*What the exercise asks*
Please answer these questions using the passage on Iran's policy toward Syria:
1. Whose influence in the region does Iranian policy toward Syria aim to counter?
2. What is Iran's bottom line in Syria?
3. What position does Tony Badran hold?

Syria is a cornerstone of Iranian foreign policy. The main goal of Iranian policy toward Syria is to preserve its interests and to counter the Gulf States’, United States’ and Israel’s influence in the region. Although Iran prefers to keep Asaad in power, Iran’s bottom line is to have an Alawite regime in Syria.  This will complicate a negotiating process as it is high unlikely that the rebels will agree to an Alawite-dominated government. Thus, holding all things constant, a negotiated settlement is almost impossible.
According to a testimony by Tony Badran, a fellow at the Foundation for the Defense of Democracies, Iran will spare no expenses to preserve the Assad regime. The Iranians have backed this up in the ways described earlier. Our adversary in the region has shown more resolve than the American government. What kind of message does this send to other countries?

[Target position records]
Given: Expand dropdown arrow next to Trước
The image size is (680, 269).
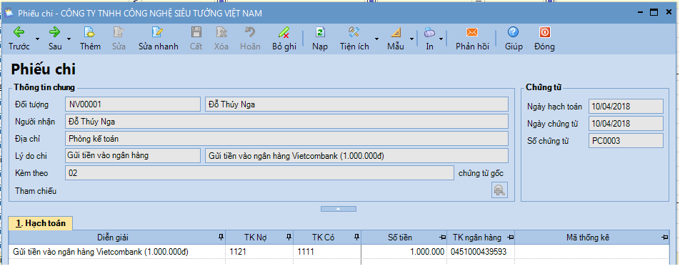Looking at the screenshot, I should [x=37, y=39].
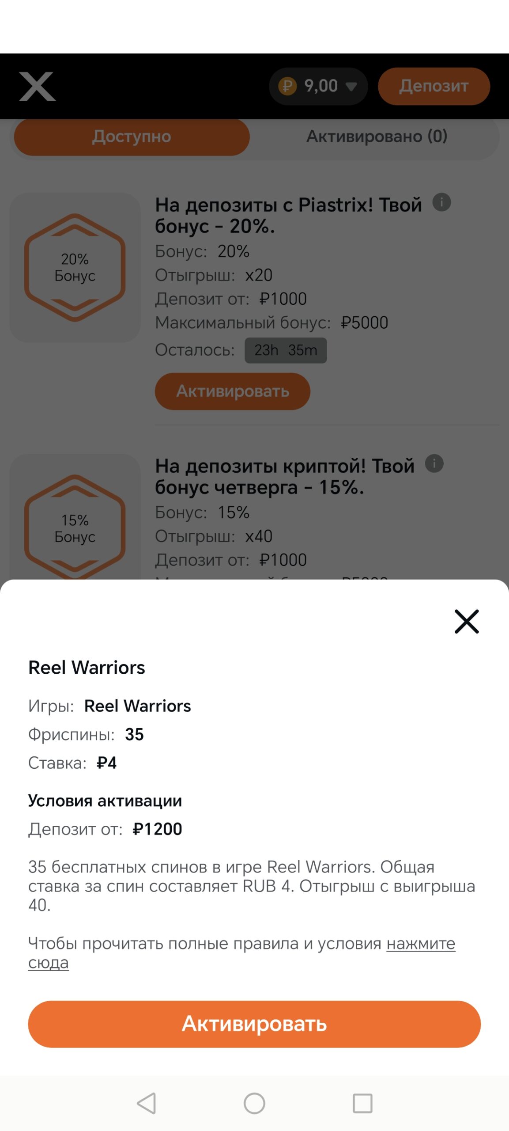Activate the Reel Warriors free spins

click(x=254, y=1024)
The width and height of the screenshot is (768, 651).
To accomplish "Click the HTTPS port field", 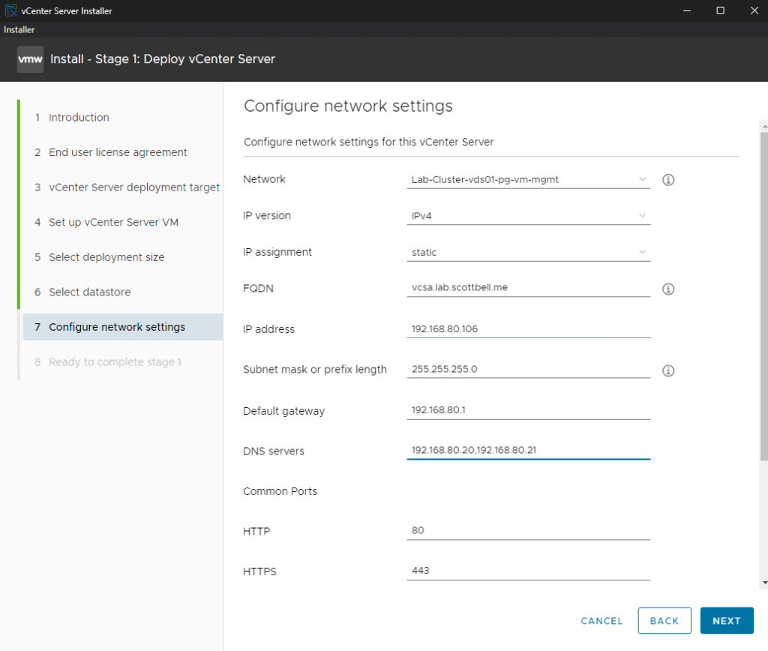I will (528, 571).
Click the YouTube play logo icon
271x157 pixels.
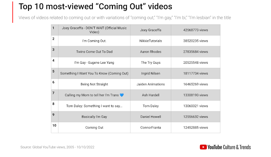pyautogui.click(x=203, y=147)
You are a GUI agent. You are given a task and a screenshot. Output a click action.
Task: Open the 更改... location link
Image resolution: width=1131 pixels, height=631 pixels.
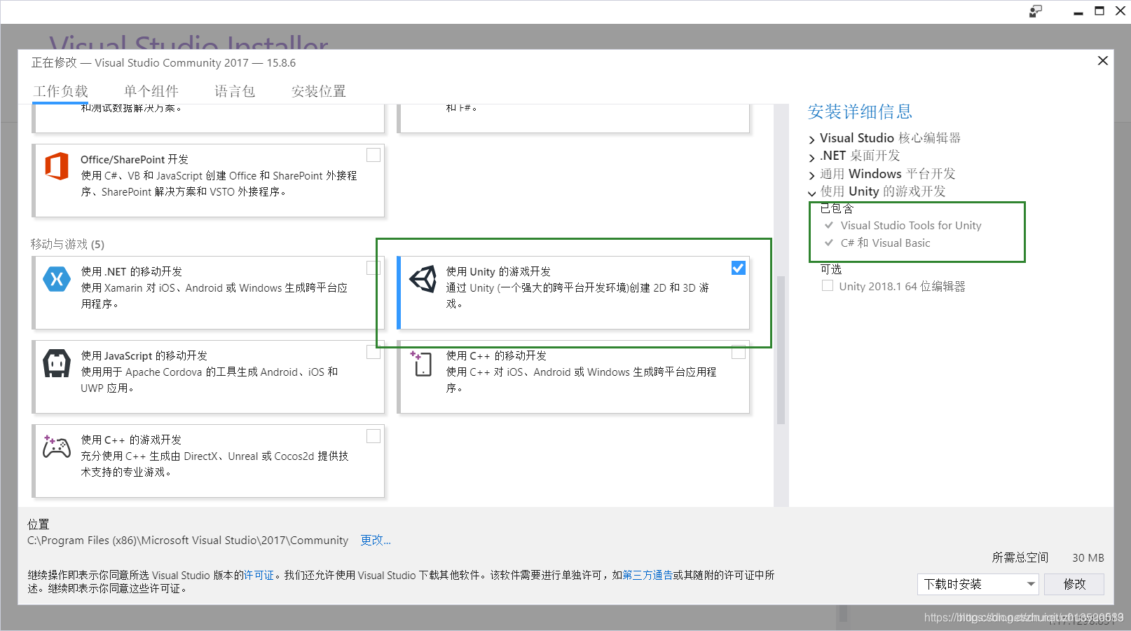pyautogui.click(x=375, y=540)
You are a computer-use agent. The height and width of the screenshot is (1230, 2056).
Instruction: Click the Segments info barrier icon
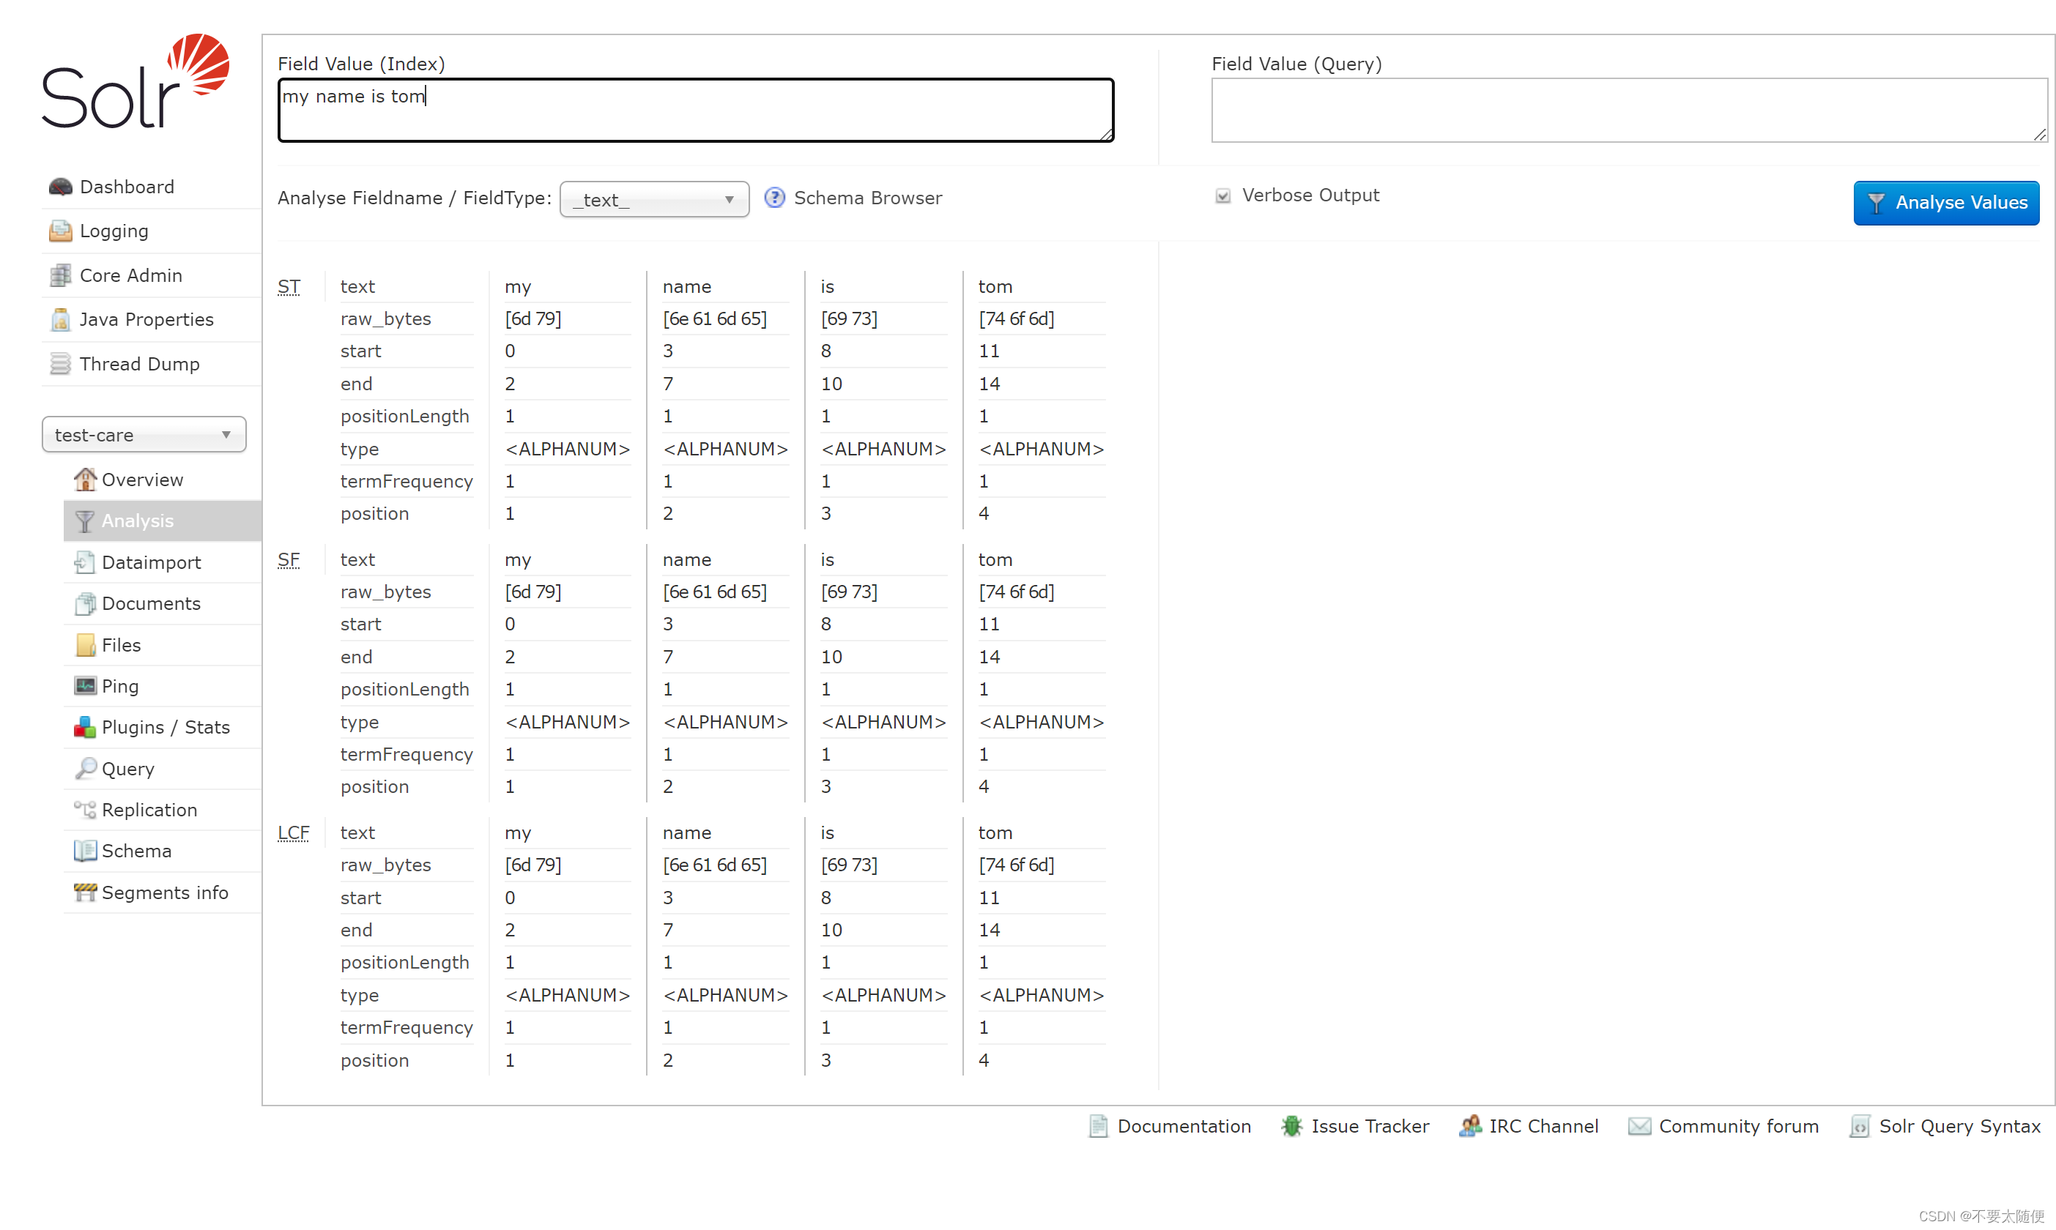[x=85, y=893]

*Answer to the task*
1. The Gulf States', the United States' and Israel's.
2. To have an Alawite regime in Syria.
3. He is a fellow at the Foundation for the Defense of Democracies.